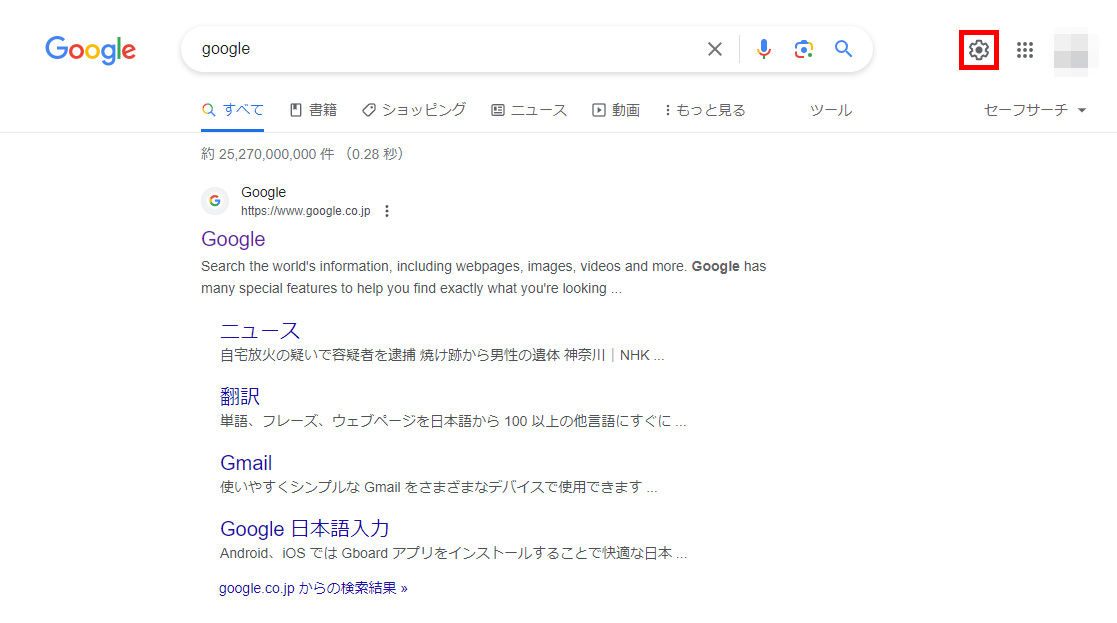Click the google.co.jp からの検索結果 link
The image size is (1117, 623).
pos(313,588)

-------

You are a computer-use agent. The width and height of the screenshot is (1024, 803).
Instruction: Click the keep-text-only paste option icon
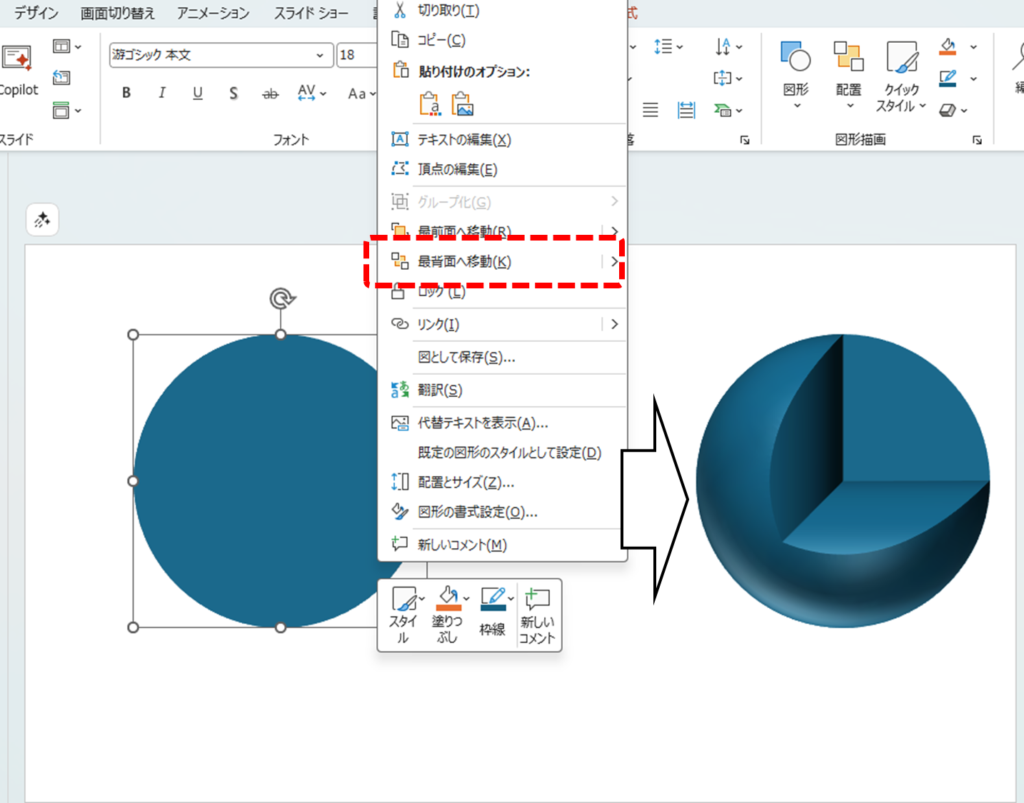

-------

From the listing above, return the lines starting at the one with "You are a computer-use" and ending at the one with "Instruction: Click the", both kept, exactly as they appear and nothing more.

> _Your response_
You are a computer-use agent. The width and height of the screenshot is (1024, 803).
Instruction: Click the keep-text-only paste option icon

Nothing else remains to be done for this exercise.